*Quoted text:*
____
James Bitanga ’06 learns where an open mind—and a little luck—can take you if you dare.

Photograph by Caitlin Cunningham

While it is true that BC Law can take you anywhere, few young alumni quite embody that notion like James Bitanga ’06. Sure, he seemed right at home back in Newton for reunion festivities this fall. But Bitanga, a Canadian citizen with Filipino heritage, stretches the idea of a global legal career about as far as you can, literally 9,400 miles from Boston in Singapore, just under the maximum range for an Airbus A380, or about 38 percent of the way around the world.

In other ways, however, Bitanga’s path is a traditional one—a mix of hard work and fortuitous timing. When he was last featured in these pages, the BC Law alum was in the midst of a clerkship with the Supreme Court of the Philippines in Manila, after doing litigation work for a few years. But by 2010, like many young lawyers, he was angling for a change and willing to take a chance. “I was introduced through a friend to a lawyer with IBM in Singapore,” he says, “and twenty-four hours later, I had a new job and a new city. The global market was still recovering then, so to have the opportunity to retool with transactional work, in-house, and in a new jurisdiction? It was like finding a treasure chest.”

“In Asia, the sources of venture capital are still old money—families with wealth built on palm oil or shipping—so to navigate the expectations of that ecosystem is very different.” —James Bitanga

Thrown trial-by-fire into a world of negotiating technology agreements and tenders for large government projects, Bitanga quickly came to appreciate the competitive subculture of tech deal-making in Asia, working on projects like transportation arrival predictability in the city-state, or shared enterprise capabilities in different ministries. “In typical M&A deals, transactions can happen very quickly and you might even see term sheets being developed and turned around overnight,” he explains. “Whereas in tech deals of the kind I worked on, negotiations can last twelve months; you get beat up and there’s a lot at stake. You’re really up front.”

Eventually, the grinding nature of a 5,000-person office conflicted with another personal priority. “I wanted a career where I could still work on the investing side, but also do yoga every morning,” Bitanga admits. After a few years doing in-sourced consulting engagements with enterprise clients like HP and Accenture for Axiom, and some angel investing on the side, he found a co-investment opportunity in his LinkedIn inbox. “I never even check those, usually,” he says. But this one—from Reapra Pte. Limited —turned out to be different. “We met, and it quickly turned into a job interview: an opportunity to be chief legal officer and board member.”
____
*Stored rows:*
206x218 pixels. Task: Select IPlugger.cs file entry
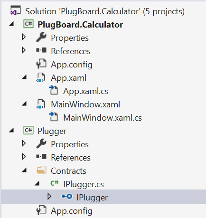pos(84,184)
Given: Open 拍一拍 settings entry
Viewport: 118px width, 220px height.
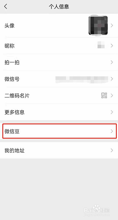Looking at the screenshot, I should click(12, 62).
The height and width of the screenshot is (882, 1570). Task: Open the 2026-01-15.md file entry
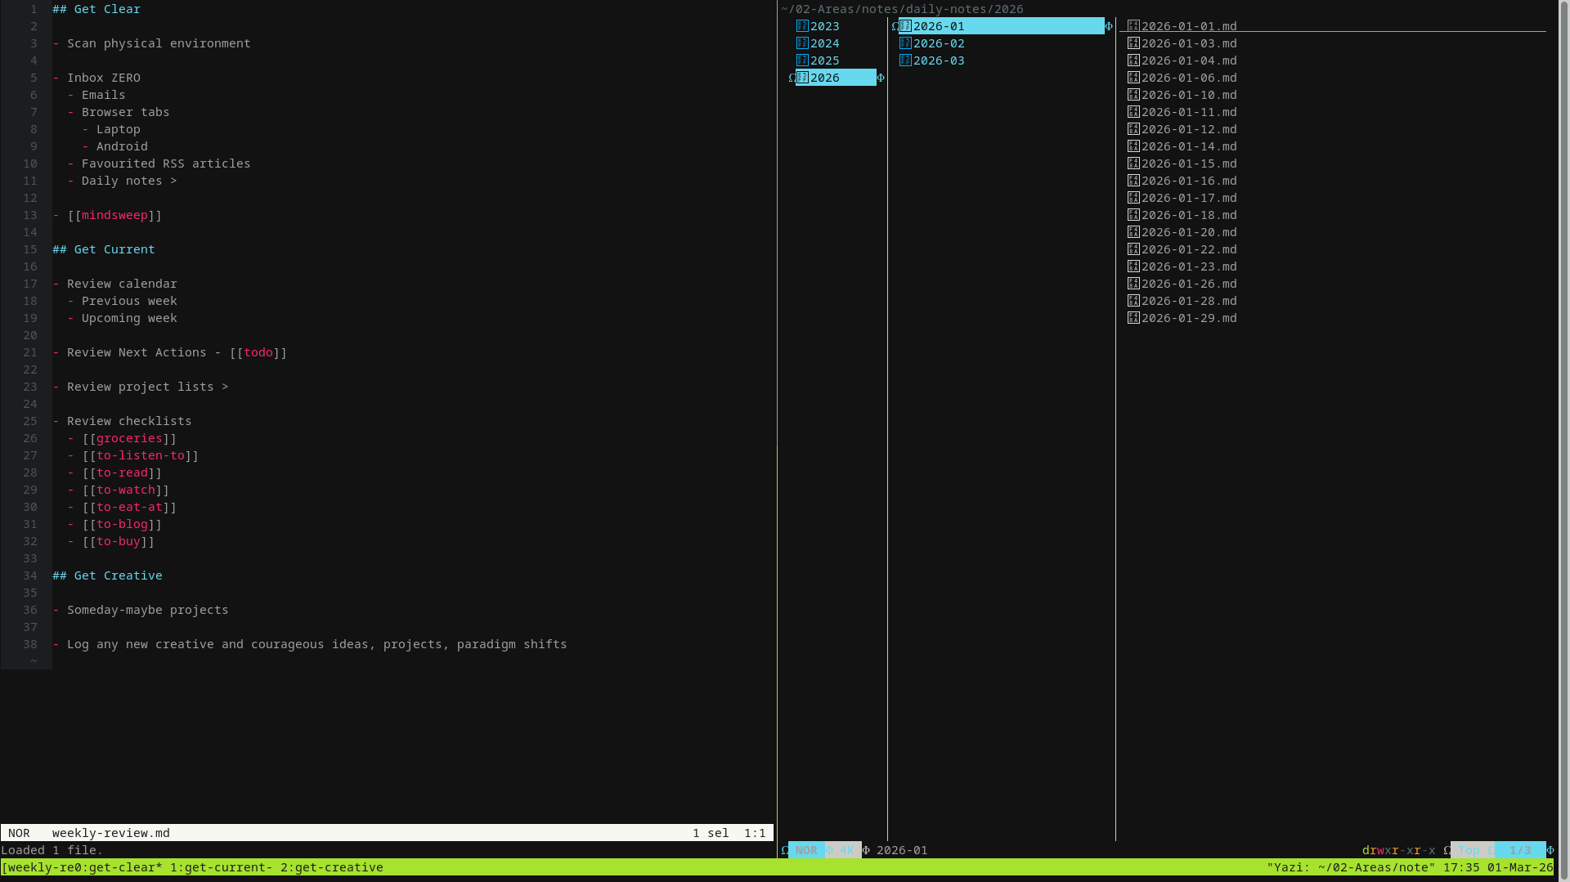pos(1189,163)
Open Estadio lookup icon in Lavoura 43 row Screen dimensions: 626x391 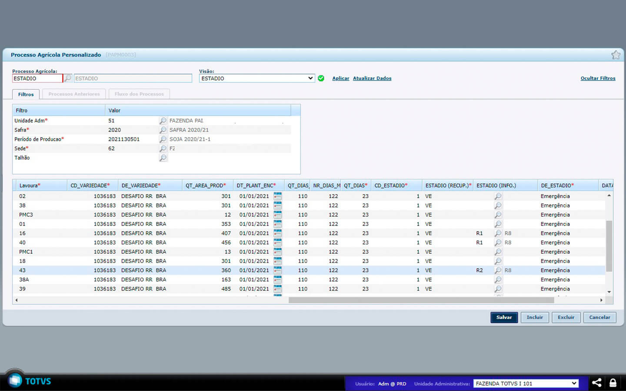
____
*Short problem:* Could you restate the profile of James Bitanga, starting with "James Bitanga ’06 learns" and going on through "around the world.", with "reunion festivities" renamed to "alumni weekend"?

*Response to this task:*
James Bitanga ’06 learns where an open mind—and a little luck—can take you if you dare.

Photograph by Caitlin Cunningham

While it is true that BC Law can take you anywhere, few young alumni quite embody that notion like James Bitanga ’06. Sure, he seemed right at home back in Newton for alumni weekend this fall. But Bitanga, a Canadian citizen with Filipino heritage, stretches the idea of a global legal career about as far as you can, literally 9,400 miles from Boston in Singapore, just under the maximum range for an Airbus A380, or about 38 percent of the way around the world.